While these 2 other criteria should be discuss in your cleaning validation protocol, I don’t see them as part of your risk assessment. It makes no sense to perform cleaning validation of a GRAS (generally regarded as safe by the FDA) excipient. It is the API that is most toxic and has a known physiological effect. While you can discuss the excipients in the formulation I would not target them as compounds of interest.

Potency in the drug product formulation is part of your risk assessment. Again I would discuss whether the facility manufactures the raw material or the drug product.

There are some CMO’s that make a bulk pharmaceuticals (raw material) for clinicals and thus the ADE or PDE has not been determined. Thus, I would use the 10 ppm solution particularly since the final manufacturing process train has not be finalized and the cleaning solution(s) have not been finalized. I would also dedicated some equipment to mitigate the possibility of carryover.

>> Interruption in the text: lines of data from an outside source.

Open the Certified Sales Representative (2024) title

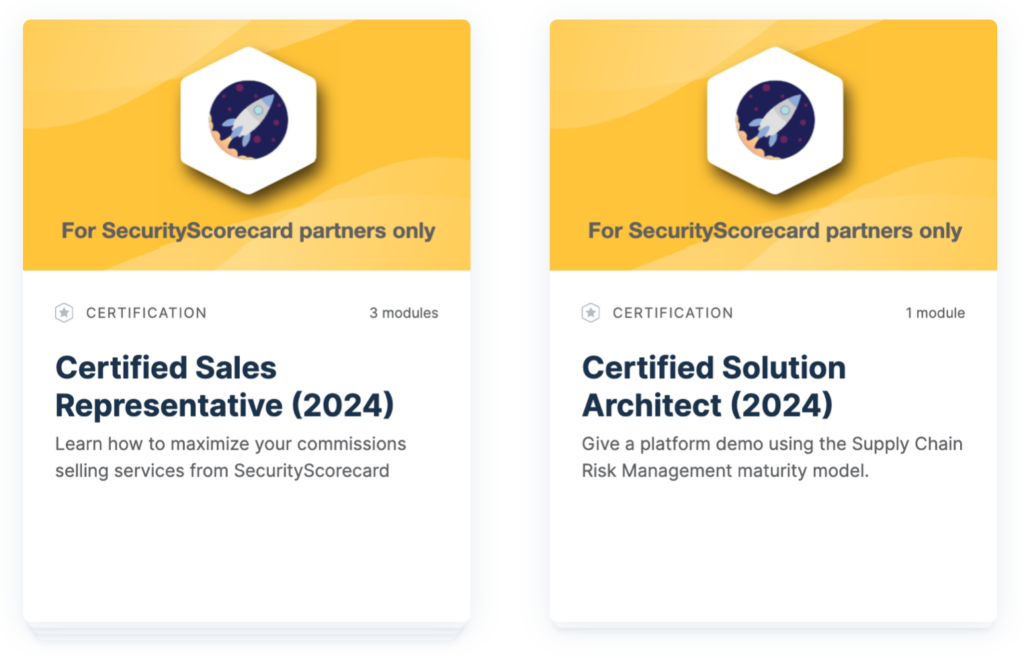pyautogui.click(x=224, y=386)
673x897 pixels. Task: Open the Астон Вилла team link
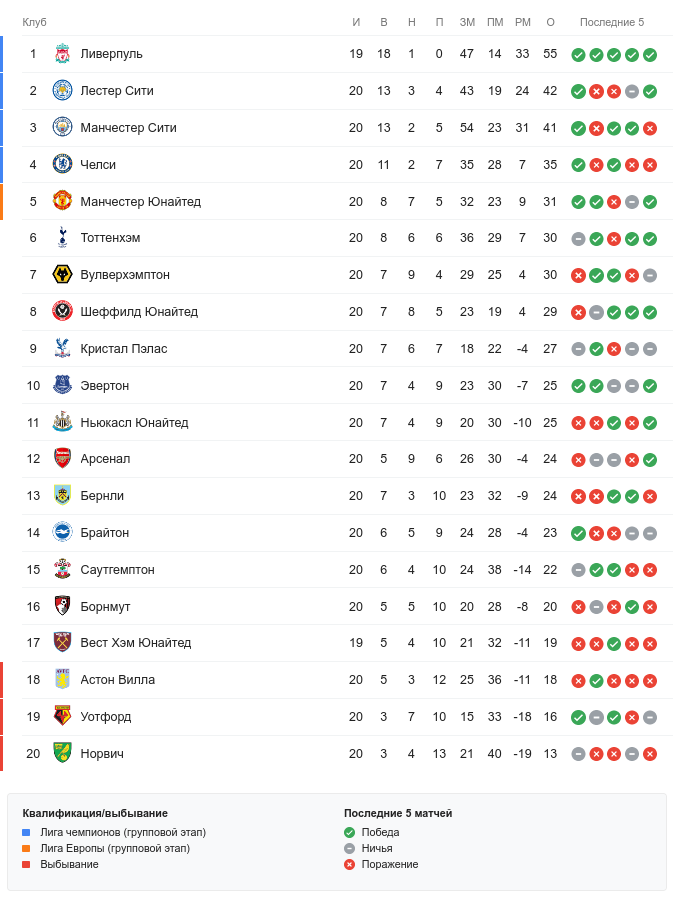tap(117, 680)
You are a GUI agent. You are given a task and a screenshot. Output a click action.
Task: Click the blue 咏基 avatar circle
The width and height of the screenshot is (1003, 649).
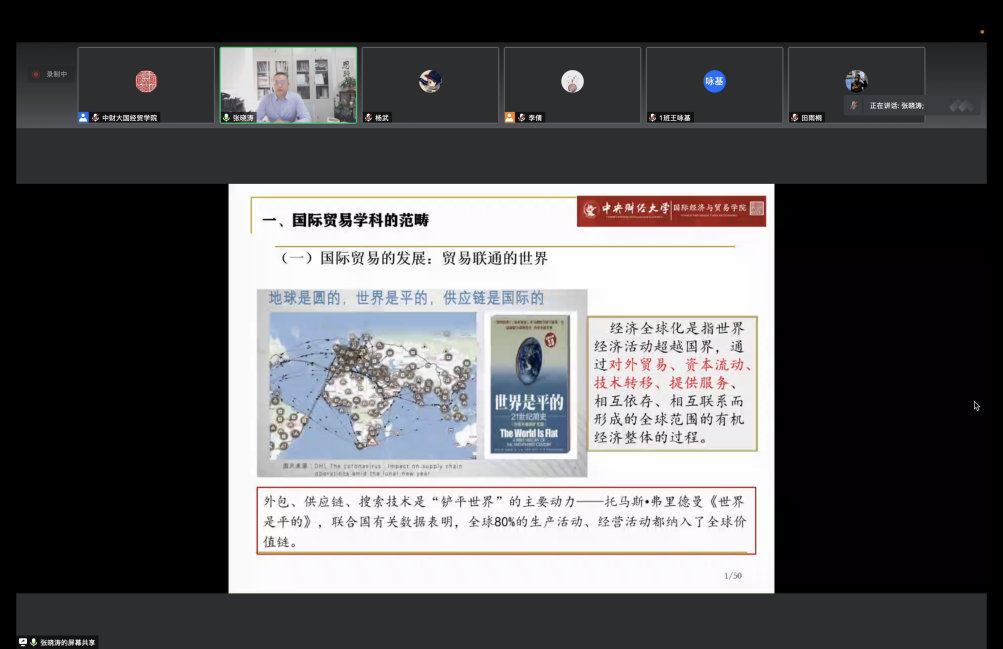pyautogui.click(x=714, y=81)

For every cleaning (even the same product) the FDA requires the equipment to be visually clean. So for dedicated equipment (one product only) everything is GRAS since there is no carryover which would contaminate the next lot. So yes, even GRAS items still are required to be cleaned from the equipment to at least a visual level…

For example if you have a protein on the surface of some equipment, and the protein is safe (GRAS) its still needs to be cleaned off since it can cause a biofilm to start.

It really isn’t as simple as looking at ADE, PDE, LD50, toxicity, etc of the API. There are other factors involved in determining your worst case product for cleaning.